====== TEXTE AFFICHÉ ======

Conor Doherty: Intéressant. Alors, comment nos spectateurs, en particulier ceux qui ne sont pas bien versés dans ces questions, peuvent-ils identifier le greenwashing ou le virtue signaling par rapport à des initiatives réellement sincères, notamment dans les supply chains ?
Joannes Vermorel: Dans les supply chains, méfiez-vous des entreprises qui se placent soudainement sur un piédestal moral, surtout si elles promeuvent des vertus qui étaient absentes auparavant. Si quelqu’un déclare, “Maintenant nous sommes une entreprise durable”, mettez-le en question. Demandez-lui s’il était insoutenable auparavant. Le plus souvent, leurs prédécesseurs ne poursuivaient pas intentionnellement des objectifs mal orientés et insoutenables. S’il n’y a aucune raison valable de s’inquiéter de leurs pratiques passées, il y a de fortes chances que les nouvelles revendications ne soient que du théâtre ou des jeux politiques. Ce genre de comportement peut perturber des choses qui fonctionnent réellement dans la supply chain.

======

TÂCHES À RÉALISER.
1. D'après l'entretien sur le greenwashing dans les supply chains, que faut-il demander à une entreprise qui se proclame désormais durable ?
2. Traduisez en anglais cette phrase de l'entretien sur le greenwashing : « Ce genre de comportement peut perturber des choses qui fonctionnent réellement dans la supply chain. »
3. Prolongez l'entretien sur le greenwashing dans les supply chains en reprenant juste après sa dernière phrase.

====== DONNÉES FOURNIES ======

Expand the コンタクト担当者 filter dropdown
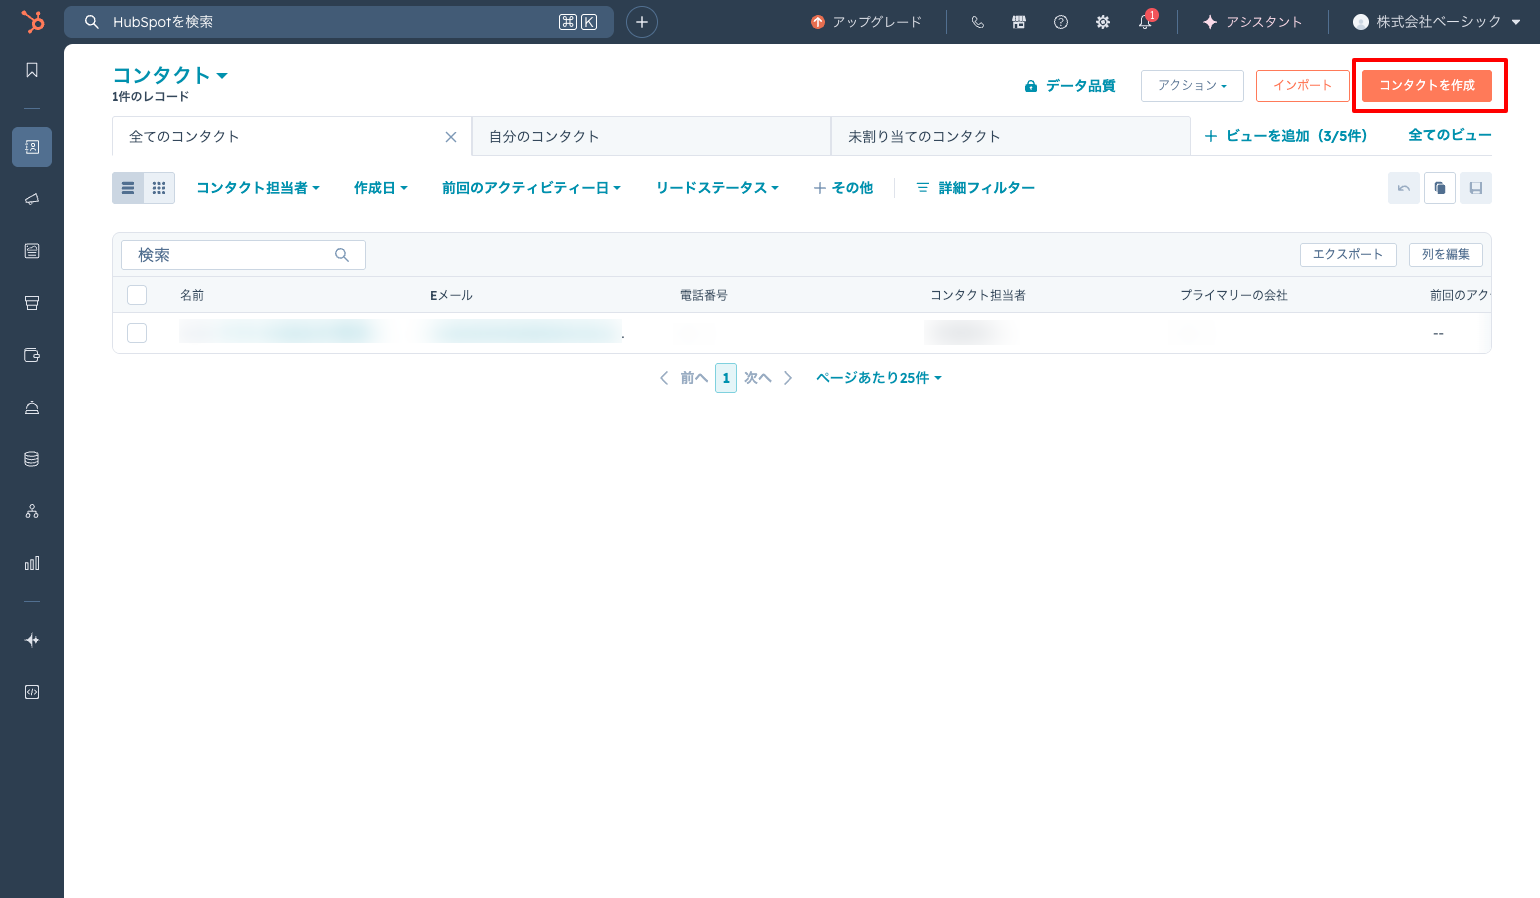This screenshot has width=1540, height=898. tap(257, 188)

======

RÉPONSES AUX TÂCHES.
1. Il faut lui demander si elle était insoutenable auparavant.

2. This kind of behavior can disrupt things that actually work in the supply chain.

3.
Conor Doherty: Donc, la stabilité de la supply chain est cruciale.
Joannes Vermorel: Soyez sceptiques à l’égard de ceux qui se placent sur un piédestal moral, en particulier s’ils prônent des vertus qu’ils ne pratiquaient pas auparavant. Par exemple, si quelqu’un affirme que son entreprise est désormais durable, demandez s’il était insoutenable avant. Est-ce que leurs prédécesseurs poursuivaient des objectifs insoutenables ? Parfois, cela peut être vrai ; les grandes entreprises peuvent avoir des divisions problématiques. Mais, le plus souvent, ce n’est que du théâtre. Si l’inverse de ce qu’ils promeuvent n’était pas une véritable source d’inquiétude auparavant, il y a de fortes chances qu’ils jouent à des jeux politiques. Des changements perturbateurs pourraient en réalité nuire aux supply chains fonctionnelles. Les gens oublient souvent à quel point il est difficile de faire fonctionner des supply chains à grande échelle, comme en témoignent les perturbations causées par les confinements. Ces supply chains apportent une immense valeur et fournissent des produits à une fraction du coût qu’ils coûtaient il y a 50 ans.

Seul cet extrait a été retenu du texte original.